AFP通信などによると、イラン革命防衛隊(IRGC)は8日(現地時間)、国営放送を通じて発表した声明で、バーレーンとクウェートにある米軍施設を攻撃したと明らかにした。
IRGCは「今回の侵略に対する初期対応として、IRGC海軍と航空宇宙軍がミサイルとドローンによる作戦を合同で実施し、両国にある主要な米軍施設85か所を攻撃した」と発表し、米軍のMQ-9無人機1機も撃墜したと主張している。
バーレーンとクウェートはこの日未明、ミサイルとドローンによる攻撃を受け、防空網などを動員して対応に乗り出した。
クウェート軍はSNS「X(旧ツイッター)」を通じて「防空網が敵対的なミサイルおよびドローン攻撃に対応している」とし、「聞こえる爆発音は、防空システムが敵の攻撃を迎撃する過程で発生している」と説明している。
バーレーン内務省も同じころ空襲警報を発令し、SNS「X(旧ツイッター)」で「市民と居住者は冷静さを保ち、最寄りの安全な場所に避難してほしい」と呼びかけた。海外メディアは、バーレーンで複数回にわたり爆発音が聞こえたと報じている。
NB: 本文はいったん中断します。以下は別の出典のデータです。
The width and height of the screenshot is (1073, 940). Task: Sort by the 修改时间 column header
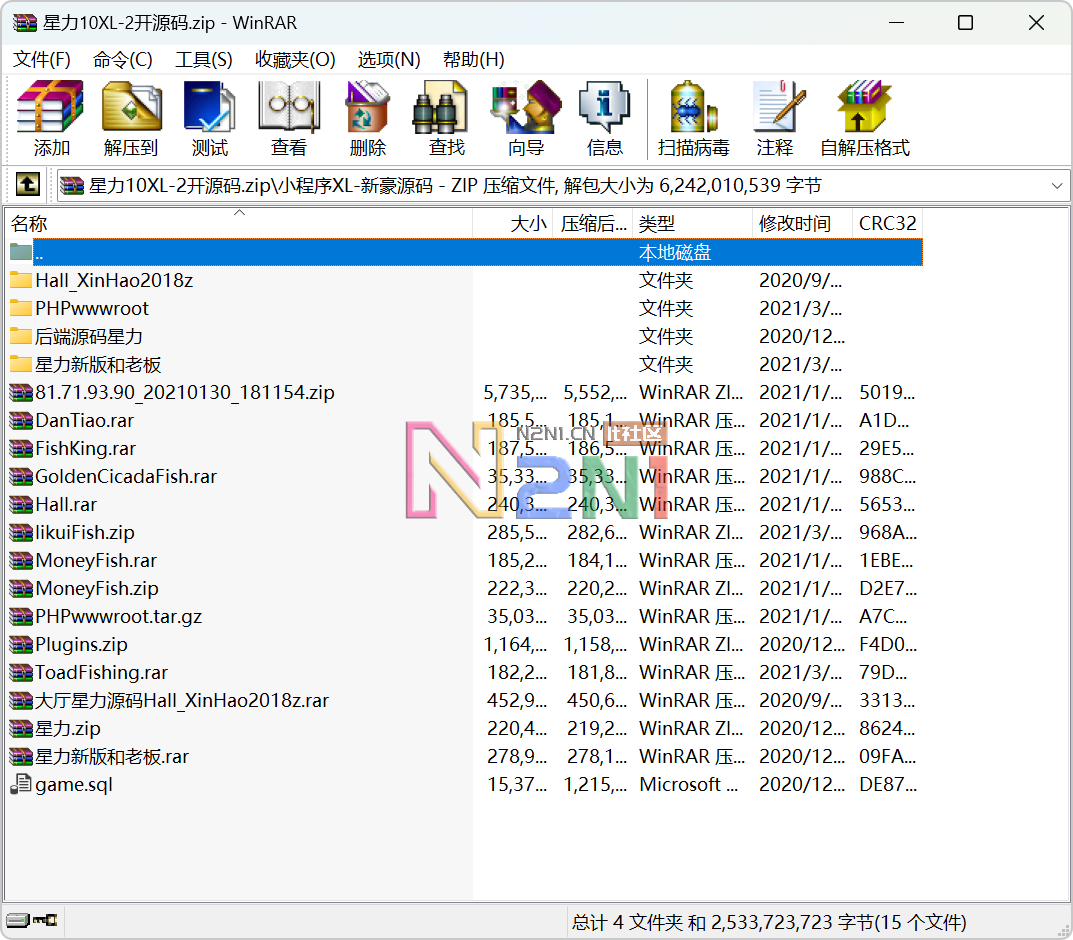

今回の攻撃は、ホルムズ海峡で商船を攻撃したイランへの対応として、米軍がイラン国内の80か所を超える軍事標的を攻撃してから数時間後に行われた対抗措置にあたる。
イラン軍は米国による空爆が始まると、「致命的な対応」を取ると警告していた。
イラン軍はホルムズ海峡の通航を巡っても「米国の干渉を容認しない」とし、商船とタンカーが利用できる唯一の航路は「イランが定めた航路」だと主張している。
これに先立ち、米軍はホルムズ海峡で商船3隻を攻撃したイランへの対応として、イラン国内の防空網、指揮統制施設、沿岸レーダー基地、対艦ミサイル戦力、IRGC所属の小型艇など、80か所を超える標的を精密攻撃したと明らかにした。
米国は、イランによる商船攻撃が両国間の了解覚書(MOU)に違反したとして、対イラン空爆と原油制裁免除措置の撤回に踏み切った。
一方、イランは米国が先に合意を破ったと主張し、報復を公言している。双方が再び武力衝突に至るのではないかとの懸念が高まっている。